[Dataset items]
──────────────────────────────
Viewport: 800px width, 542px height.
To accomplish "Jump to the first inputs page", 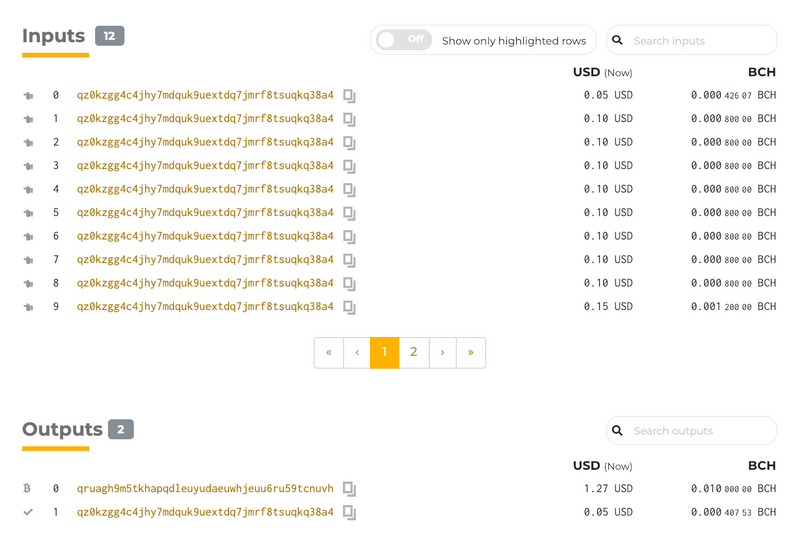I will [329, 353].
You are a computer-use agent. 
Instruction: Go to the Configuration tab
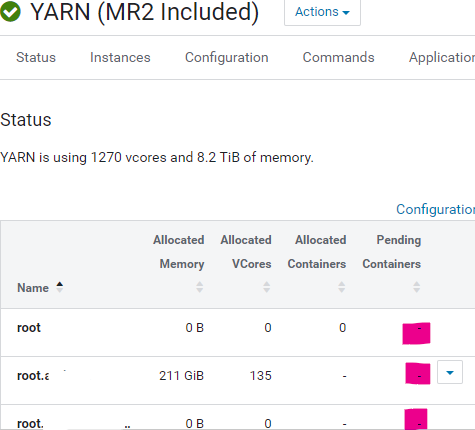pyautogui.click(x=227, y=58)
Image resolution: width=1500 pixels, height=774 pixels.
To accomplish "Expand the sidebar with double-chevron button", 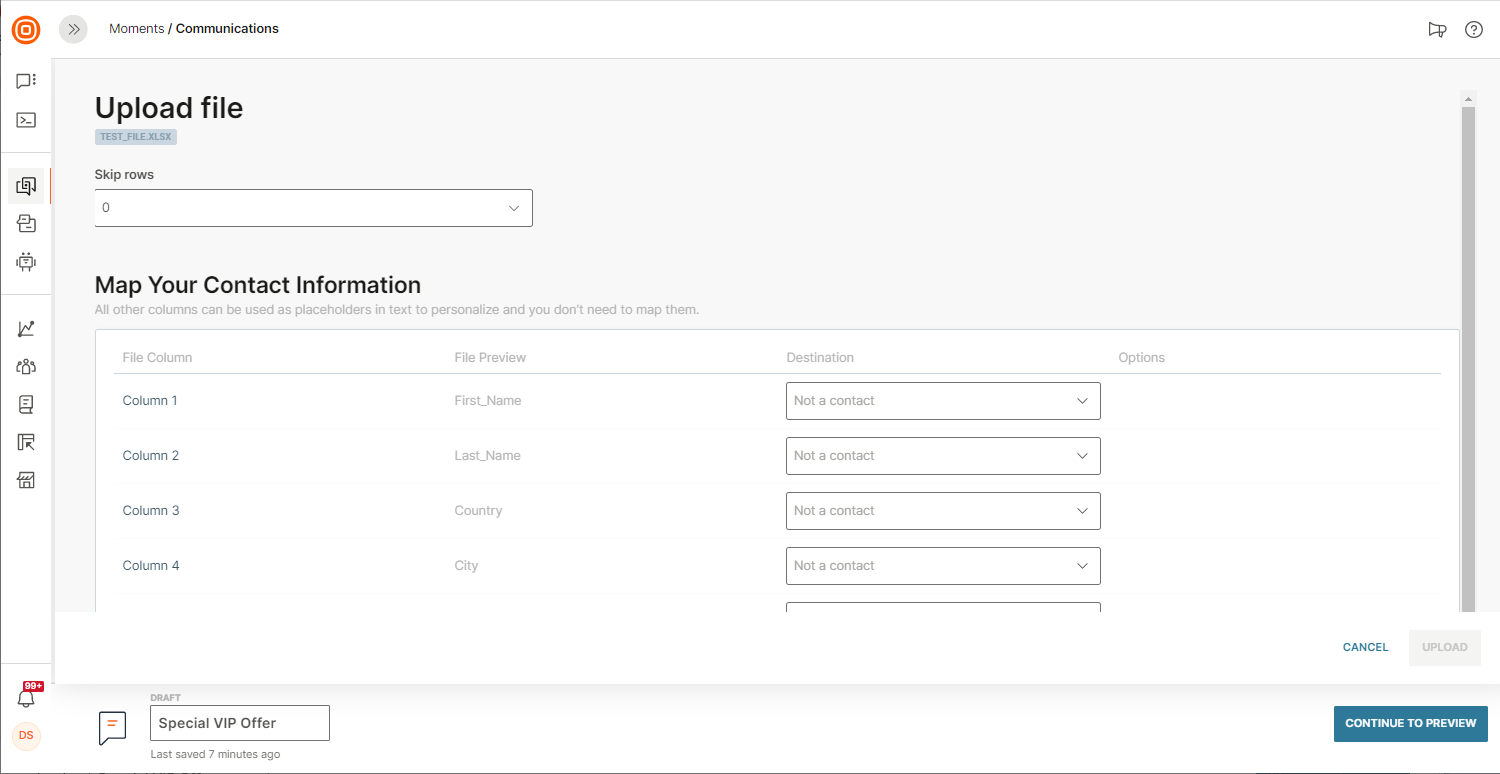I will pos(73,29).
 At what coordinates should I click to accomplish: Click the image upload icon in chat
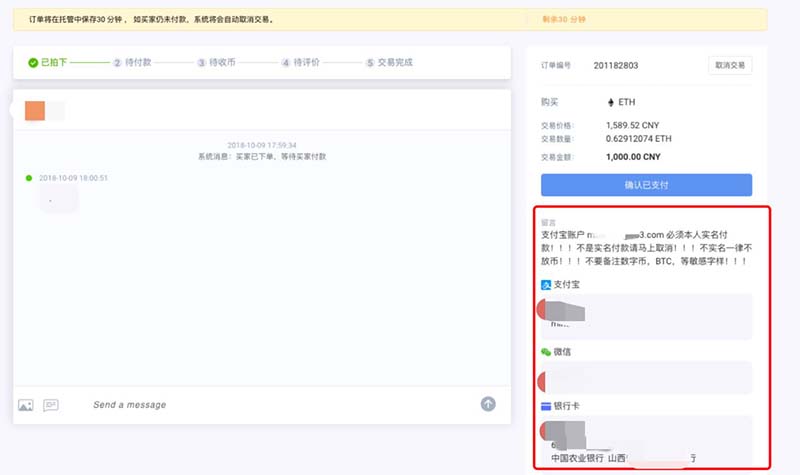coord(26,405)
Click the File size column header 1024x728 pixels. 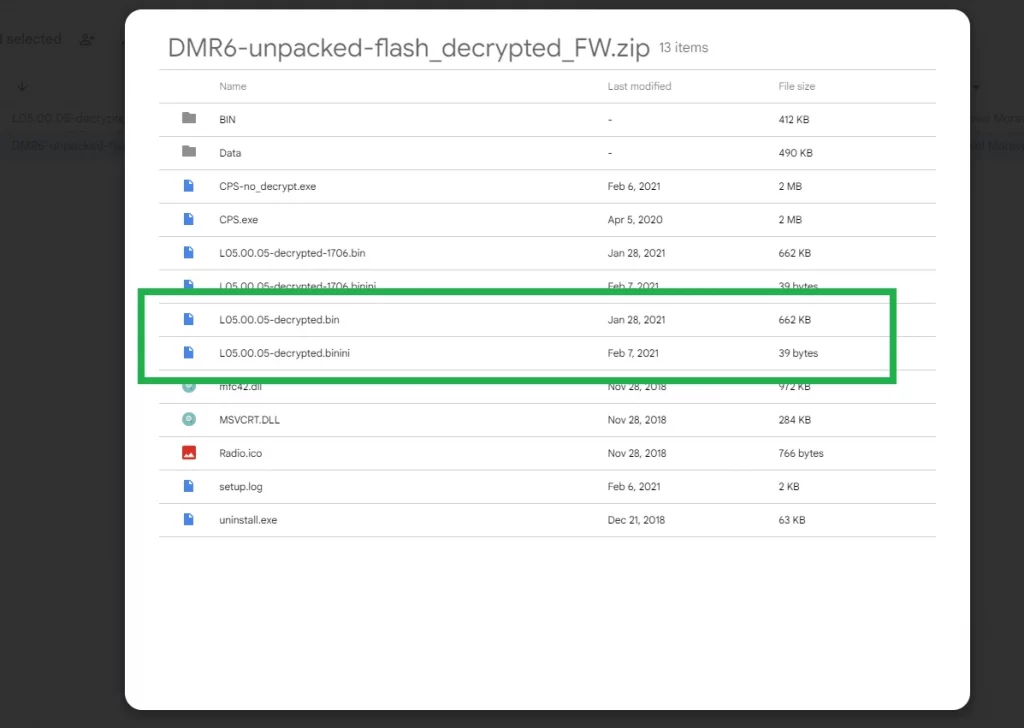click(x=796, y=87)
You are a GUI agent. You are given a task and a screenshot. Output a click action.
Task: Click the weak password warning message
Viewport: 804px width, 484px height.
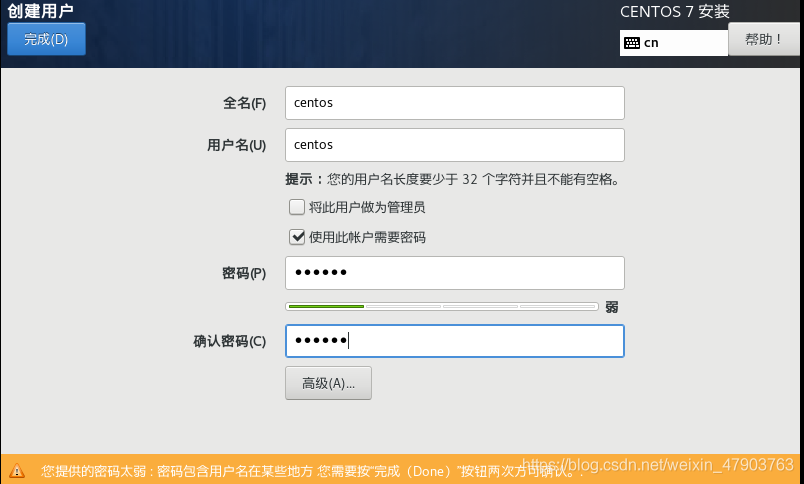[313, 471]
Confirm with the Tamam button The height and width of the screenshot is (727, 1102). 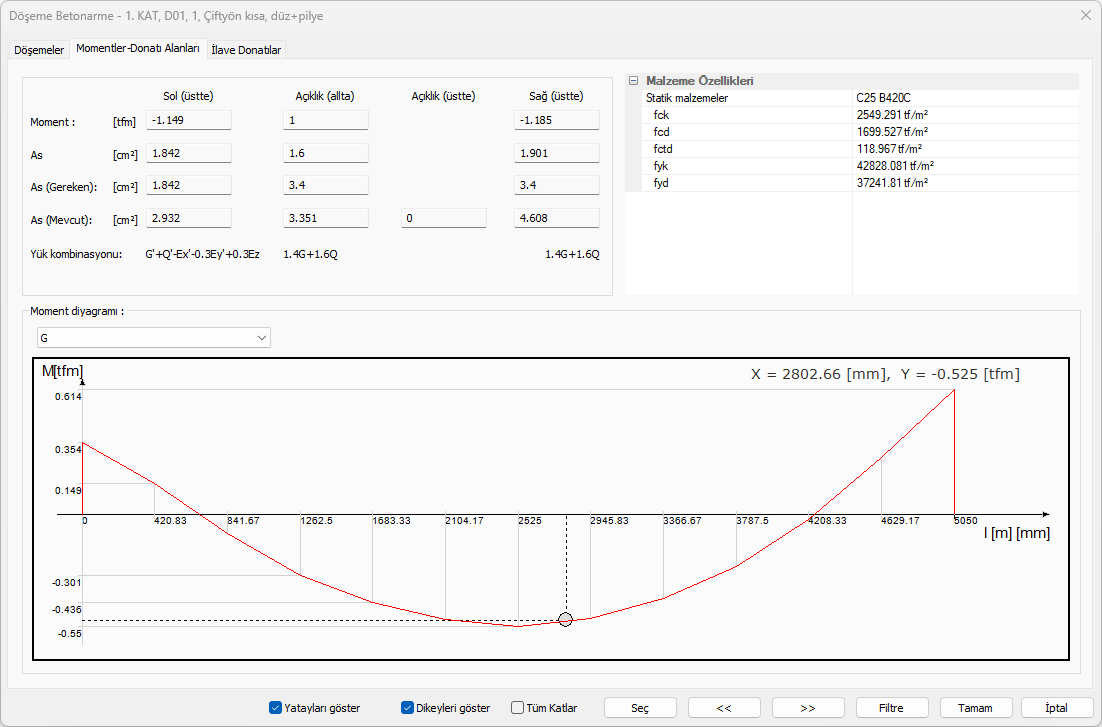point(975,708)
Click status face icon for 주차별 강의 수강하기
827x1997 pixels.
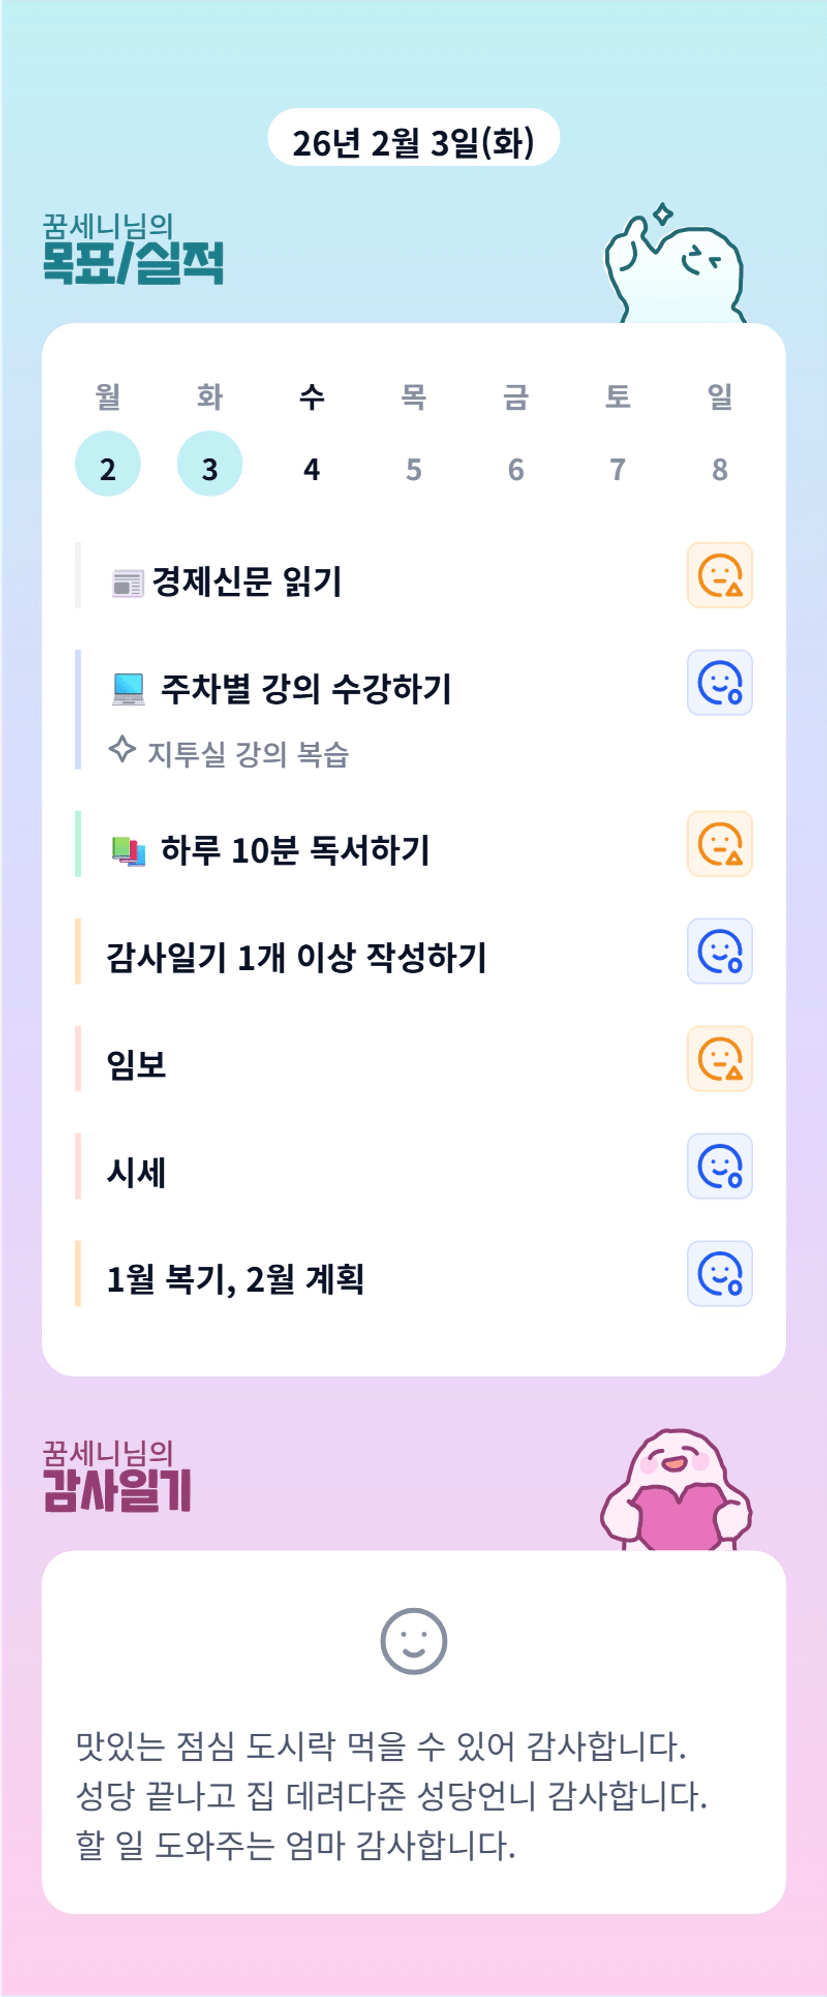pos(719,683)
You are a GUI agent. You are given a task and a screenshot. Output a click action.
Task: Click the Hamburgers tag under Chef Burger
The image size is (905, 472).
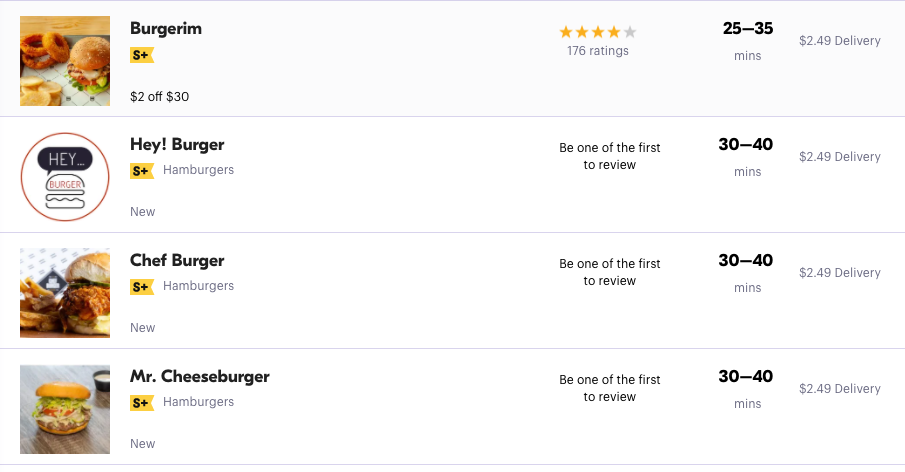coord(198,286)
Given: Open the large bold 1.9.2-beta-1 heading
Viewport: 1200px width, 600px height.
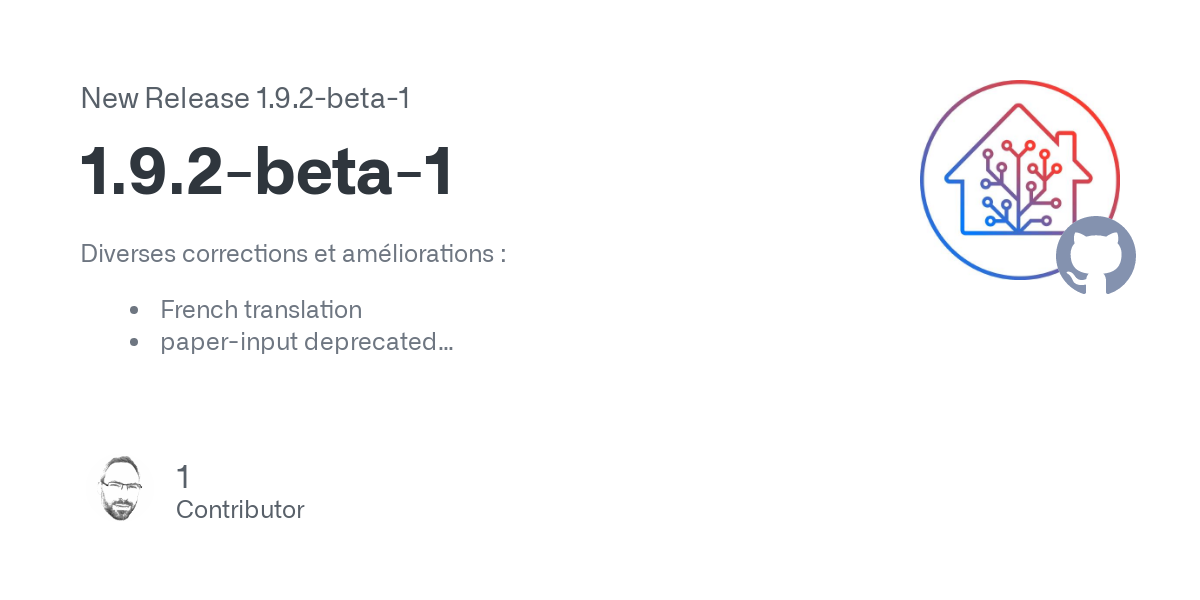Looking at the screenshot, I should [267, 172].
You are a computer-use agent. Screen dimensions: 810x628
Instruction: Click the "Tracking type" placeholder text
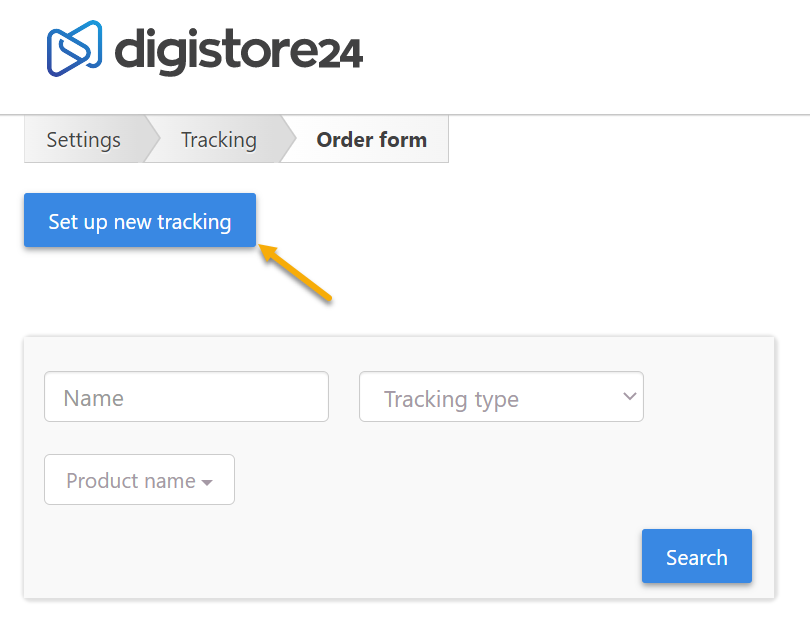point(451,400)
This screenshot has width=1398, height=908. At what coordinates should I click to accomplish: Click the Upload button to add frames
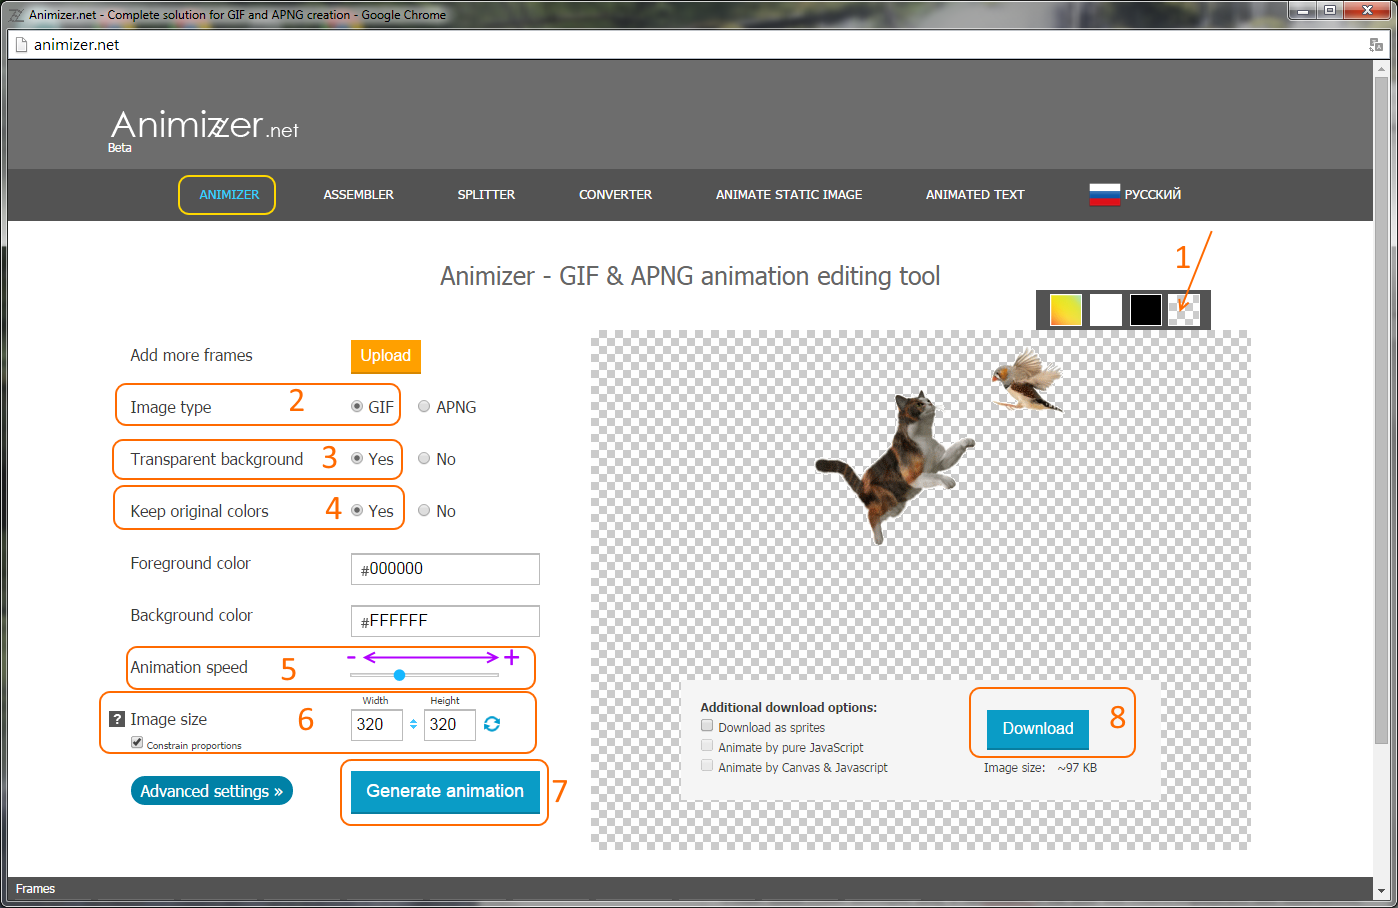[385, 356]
──────────────────────────────
§ **Action item**
When you reach the line with "Click status face icon for 주차별 강의 수강하기" in the records above, begin repeating the lines exactly, and stop after the line with "Given: Open the". Skip all pictures.

§ **Reply**
Click status face icon for 주차별 강의 수강하기
827x1997 pixels.
pos(719,683)
You are a GUI agent. You are given a task and a screenshot. Output a click action.
Task: Click the Hamburgers tag under Chef Burger
The image size is (905, 472).
coord(198,286)
Given: Open the large bold 1.9.2-beta-1 heading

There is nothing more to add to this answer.